Among the three study sites, River Nile had a higher proportion of Duffy-negative individuals (38.8%; 19/49) in comparison to Khartoum (7.9%; 8/101) and New Halfa (17.5%; 7/40). It is unclear if this contrasting pattern is related to the ethnicity difference among Sudanese in the three study sites. In this study, we did not detect any unique demographic features among these the Duffy-negatives who were infected with P. vivax. The epidemiological factors related to P. vivax infections in Duffy-negatives merit further investigation.

Compared to the P. vivax infected individuals, the majority of the healthy uninfected individuals were Duffy-negative Fy(a-b-) whereas a majority of the P. vivax-infected individuals were Duffy positive Fy(a-b+).

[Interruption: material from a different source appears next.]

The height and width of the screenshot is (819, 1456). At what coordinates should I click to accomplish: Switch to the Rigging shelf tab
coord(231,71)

This pattern agrees with the expectation that homozygous (Fy(a-b-)) individuals are less susceptible to P. vivax infection and corroborates with the previous reports from Ethiopia [26]. The observation of a small proportion of Fy(a+b-) individuals infected with P. vivax compared to Fy(a-b+) individuals suggest that these individuals could have a relatively low susceptibility to P. vivax infection, consistent with previous observations in Brazil and Papua New Guinea [27,28], or it may be due to the low frequency of this phenotype in our population. Future investigation is needed with a larger number of Fy(a+b-) individuals to test this hypothesis.

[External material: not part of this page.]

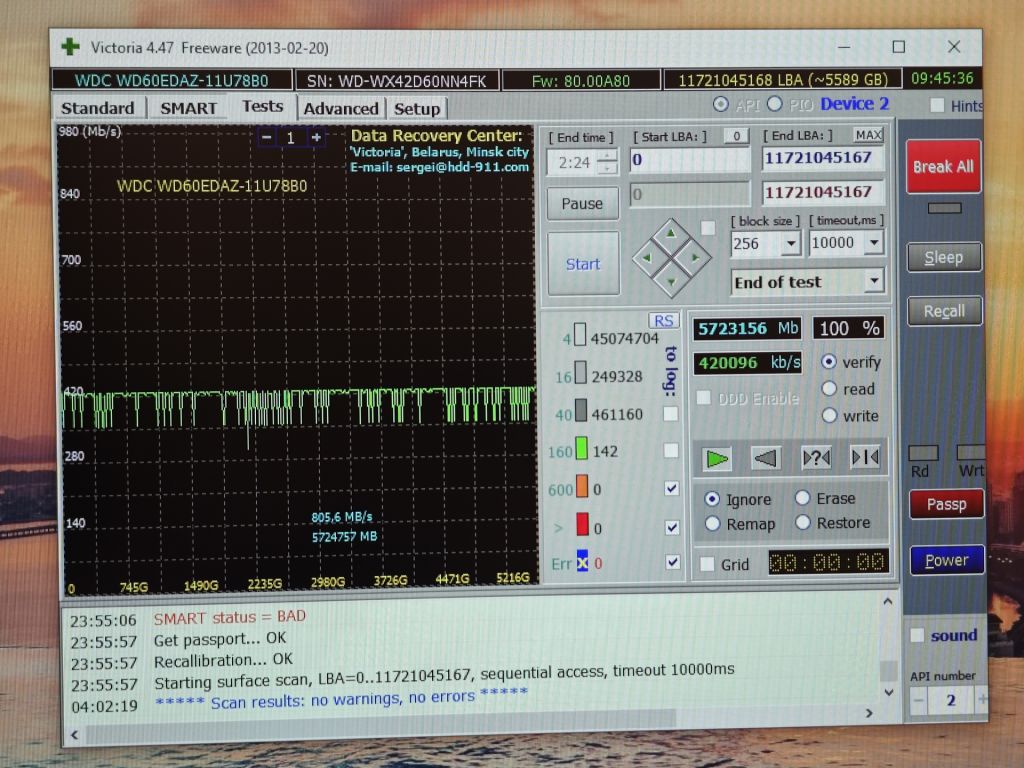Select the Remap radio option

[712, 524]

The observation of a high P. vivax infection among homozygote Duffy-negative (Fy(a-b-)) in this study suggests that the association between P. vivax and the Duffy antigens is more complex than habitually described. Further, the observation of lower parasitemia in Duffy-negatives corroborates previous findings in Ethiopia [24], supporting the hypothesis that the infectivity of the parasite to human red blood cells is reduced in the absence of or with reduced Duffy antigen expression. The parasite could have evolved an alternative red cell invasion pathway that is independent of Duffy antigen. This hypothesis merits further experimental studies to elucidate the molecular pathogenesis of P. vivax infection in the absence of the Duffy receptor and in-depth analyses of the level of Duffy antigen expression in different Duffy phenotypes.

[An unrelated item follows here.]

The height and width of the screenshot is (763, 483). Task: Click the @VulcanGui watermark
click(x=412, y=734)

In summary, this study indicates a relatively high rate of P. vivax malaria in Duffy-negative (Fy(a-b-)) individuals, particularly at the River Nile site in northeastern Sudan. While our data lends support to low parasitemia in the Duffy-negative Fy(a-b-) individuals in Sudan, the high prevalence may imply a Duffy-independent invasion pathway of the parasite or change in the host susceptibility, which can in turn drastically influence P. vivax distribution. P. vivax malaria could become a new epidemic or severe disease in East Africa given that the current antimalarial vaccine is developed based on the Duffy binding protein.